In [0]:
import sys
sys.path.append('/Workspace/Users/pmanoj@depaul.edu')
from pyspark.sql.functions import *
from pyspark.sql.window import Window
import logging

logging.basicConfig(level=logging.INFO)
logger = logging.getLogger(__name__)


In [0]:
%run "./02_data_loaders"

In [0]:
def calculate_sport_dominance(athletes_df, config):
    """
    Calculates the sport dominance of each country.
    """
    try:
        logger.info("Calculating Sports Dominance for all Countries")

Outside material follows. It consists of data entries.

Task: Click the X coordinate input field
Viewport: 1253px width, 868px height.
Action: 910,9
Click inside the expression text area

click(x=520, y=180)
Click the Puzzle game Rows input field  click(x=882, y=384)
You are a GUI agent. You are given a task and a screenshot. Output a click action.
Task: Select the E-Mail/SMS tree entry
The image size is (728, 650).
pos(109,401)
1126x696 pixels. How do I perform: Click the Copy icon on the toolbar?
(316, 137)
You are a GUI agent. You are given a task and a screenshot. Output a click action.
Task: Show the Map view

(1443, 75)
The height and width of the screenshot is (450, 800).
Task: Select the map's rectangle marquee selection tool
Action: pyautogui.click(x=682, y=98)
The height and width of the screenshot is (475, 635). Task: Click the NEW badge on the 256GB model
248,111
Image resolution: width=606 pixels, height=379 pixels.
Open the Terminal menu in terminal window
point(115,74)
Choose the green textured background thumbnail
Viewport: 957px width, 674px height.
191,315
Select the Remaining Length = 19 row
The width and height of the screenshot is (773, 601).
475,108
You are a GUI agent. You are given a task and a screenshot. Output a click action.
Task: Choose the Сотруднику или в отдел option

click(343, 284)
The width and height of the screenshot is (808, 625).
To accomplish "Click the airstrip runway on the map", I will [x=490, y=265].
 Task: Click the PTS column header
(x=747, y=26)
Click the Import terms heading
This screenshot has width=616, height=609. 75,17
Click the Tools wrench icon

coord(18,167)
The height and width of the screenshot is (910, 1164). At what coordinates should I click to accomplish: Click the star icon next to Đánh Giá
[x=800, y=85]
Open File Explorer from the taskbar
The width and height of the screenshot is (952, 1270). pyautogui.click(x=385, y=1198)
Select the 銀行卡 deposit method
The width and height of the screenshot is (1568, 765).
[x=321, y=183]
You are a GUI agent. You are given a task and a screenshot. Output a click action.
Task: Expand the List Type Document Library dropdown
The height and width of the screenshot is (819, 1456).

        AthletesCountInSport = athletes_df.groupBy("Country", "Discipline").agg(
            count("PersonName").alias("AthletesCountInEachSport")
        )
        TotalAthletesCount = athletes_df.groupBy("Country").agg(
            count("PersonName").alias("TotalAthletesCount")
        )
        
        SportsDominanceEfficiency = AthletesCountInSport.join(
            TotalAthletesCount, on="Country", how = "inner"
        ).withColumn(
            "SportDominanceEfficiencyPercent",
            round( col("AthletesCountInEachSport")/col("TotalAthletesCount") * 100
                  ,2)
        ).withColumn(
            "IsSpecialized",
            when (col("SportDominanceEfficiencyPercent") >= 25, True).otherwise(False)
        ).withColumn(
            "StrategyType",
            when( col("SportDominanceEfficiencyPercent") >= 50,"High Risk/High Reward")
            .when( col("SportDominanceEfficiencyPercent") >= 30, "Focused Strategy")
            .when( col("SportDominanceEfficiencyPercent") >= 25, "Balanced Approach")
            .otherwise("Diversified Strategy")
        ).select(
            "Country",
            "Discipline",
            "AthletesCountInEachSport",
            "TotalAthletesCount",
            "SportDominanceEfficiencyPercent",
            "IsSpecialized",
            "StrategyType"
        )
        if config.CACHE_DATAFRAMES:
            SportsDominanceEfficiency.cache()
            logger.info("Sports Dominance Efficiency cached")
        
        logger.info(f"sports dominance Efficiency calculated for {SportsDominanceEfficiency.count()} countries")
        return SportsDominanceEfficiency

    except Exception as e:
        logger.error(f"Error calculating sport dominance: {e}")
        raise

In [0]:
try:
    sports_dominance_efficiency = calculate_sport_dominance(athletes_df, config)
    
    print("Top 10 countries with Highest Number of Atheletes and their Respective sport")
    sports_dominance_efficiency.select("Country", "Discipline", "AthletesCountInEachSport").orderBy(col("AthletesCountInEachSport").desc()).show(10)
    
    print("Top 10 Sport Dominant Countries and their Strategy type")
    sports_dominance_efficiency.select("Country", "Discipline","SportDominanceEfficiencyPercent", "StrategyType").orderBy(col("SportDominanceEfficiencyPercent").desc()).show(10)

    print("Sport Dominance efficiency pipelines sucessfully completed")

except Exception as e:
    logger.error(f"Error calculating sport dominance: {e}")
    raise